There’s new technology that’ll help prevent drunk driving that could one day be built into new cars.
MADD Hawaii showed off the new technology Friday at Macy’s Ala Moana Center.
The first is the touch method — the driver touches the start button, where it will measure the driver’s alcohol levels with an infrared light scanner.
The other is the breath method, where sensors mounted near the driver would be able to detect if someone’s drunk.
“Nearly a decade ago,” said Hawaii founder Carol McNamee, “MADD launched its Campaign to Eliminate Drunk Driving, which calls for three important steps we can all take to stop drunk driving — support high-visibility law enforcement, required ignition interlock for convicted offenders and advanced vehicle technology. … In-vehicle alcohol detection technology is no longer just a concept but a reality. We are moving one step closer to seeing a future without drunk driving.”

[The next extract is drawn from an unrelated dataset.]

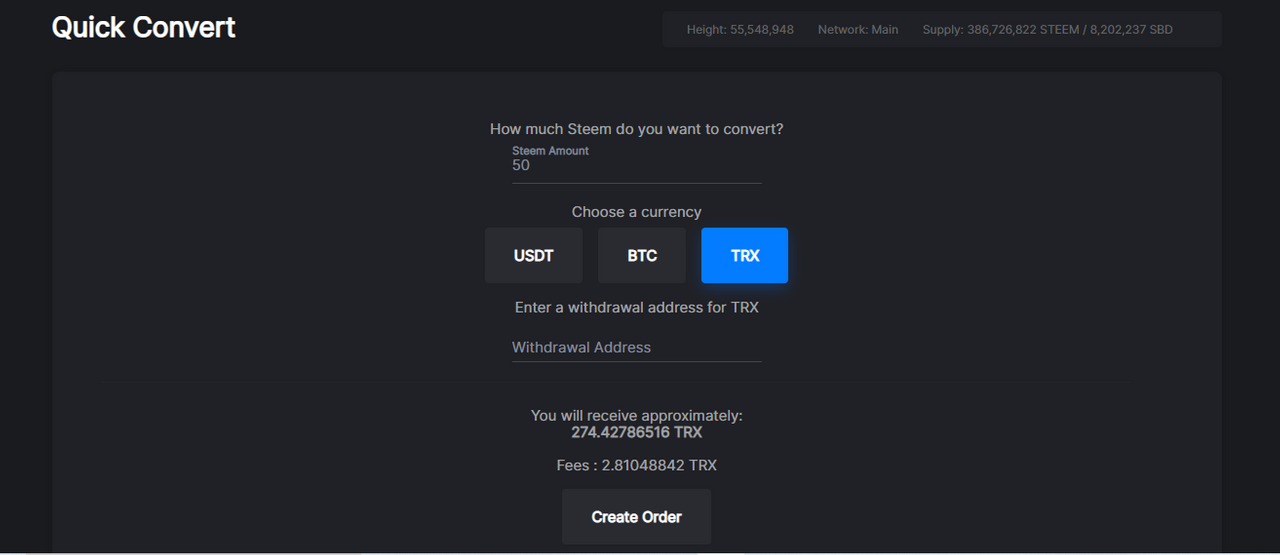Focus the Withdrawal Address field
Viewport: 1280px width, 555px height.
click(x=636, y=348)
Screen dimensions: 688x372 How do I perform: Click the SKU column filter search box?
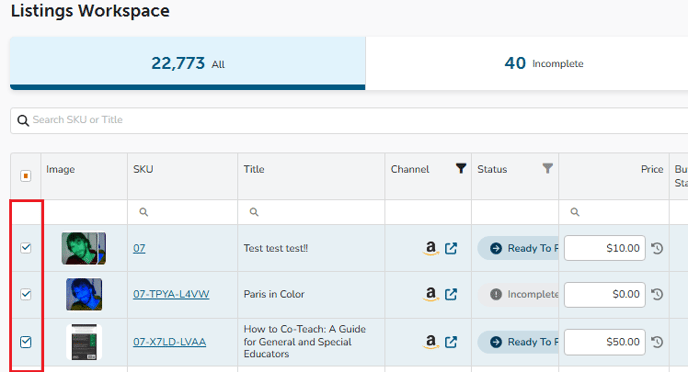coord(183,212)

Honolulu City Council member Ron Menor said “we need to find ways to be innovative, to be more effective in discouraging DUIs from occurring in the future, so I think this technology has tremendous potential and our government essentials should seriously look at in the future.”

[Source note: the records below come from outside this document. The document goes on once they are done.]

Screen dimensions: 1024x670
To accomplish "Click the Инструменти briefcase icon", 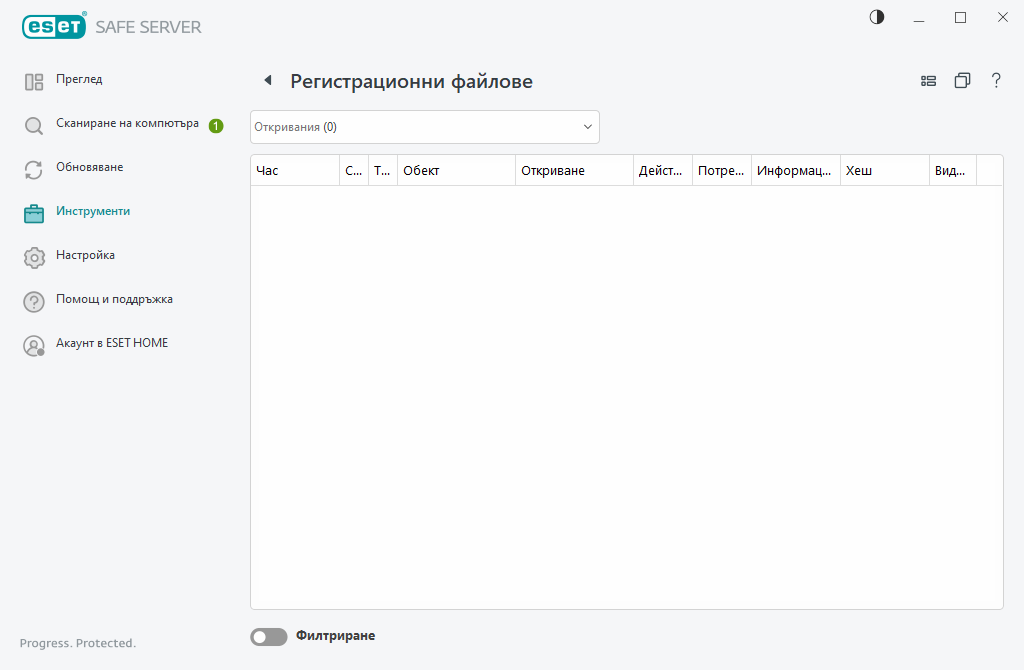I will [x=34, y=214].
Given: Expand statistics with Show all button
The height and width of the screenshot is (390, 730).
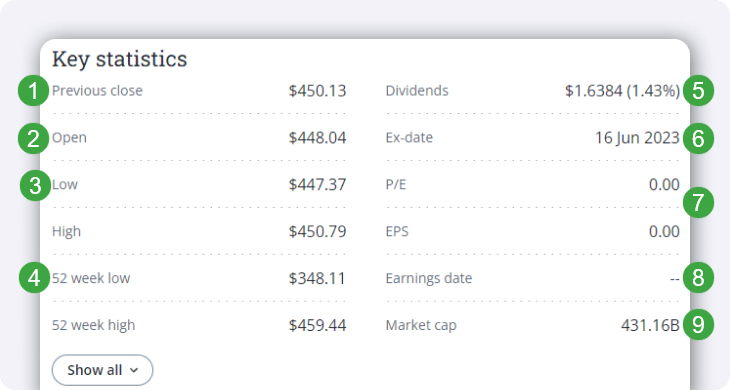Looking at the screenshot, I should click(102, 370).
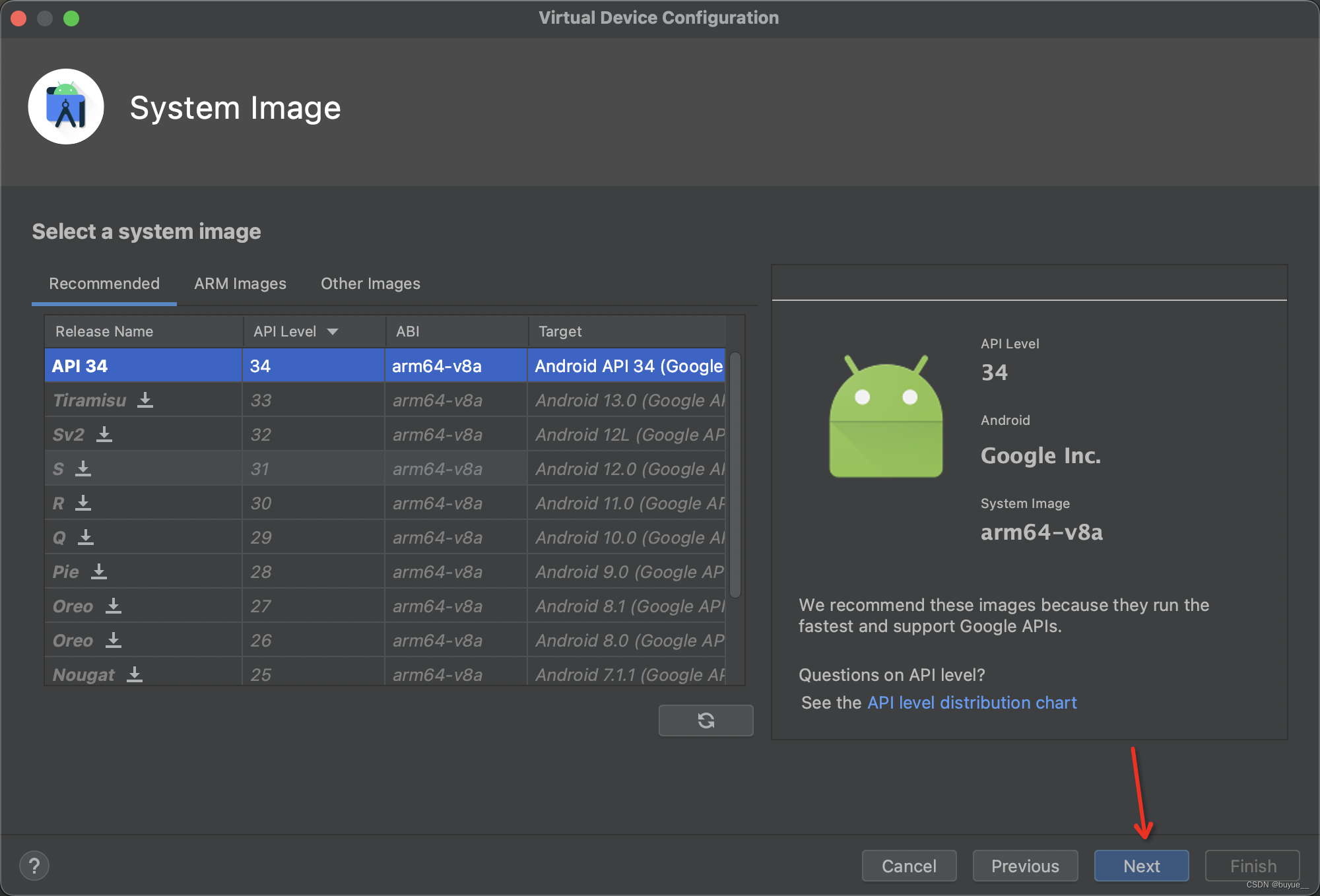Screen dimensions: 1320x896
Task: Sort by API Level column arrow
Action: [x=333, y=331]
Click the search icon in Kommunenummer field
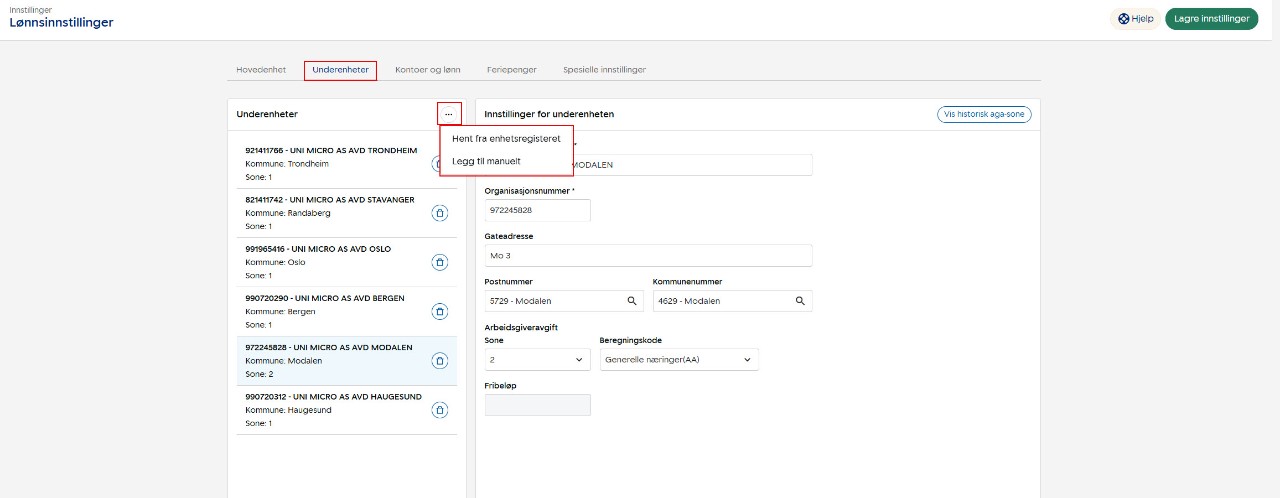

“My son would still be alive if we had this technology,” said Karlotta Carvalho. “It saddens me because it’s too late for my son, but I don’t want anyone else to lose their child, so it’s never too late (for others).”
The new technology could be installed in cars within the next five to eight years.
Meanwhile, if you’d like to help raise money for MADD Hawaii, there’s the “Walk Like MADD” event on Saturday, Sept. 12, at Ala Moana Center.
Presenting sponsor Macy’s Ala Moana presented a check for $7,000 to MADD Hawaii on Friday.
According to the organization, 48 out of 102 traffic fatalities in 2013 were alcohol-related statewide.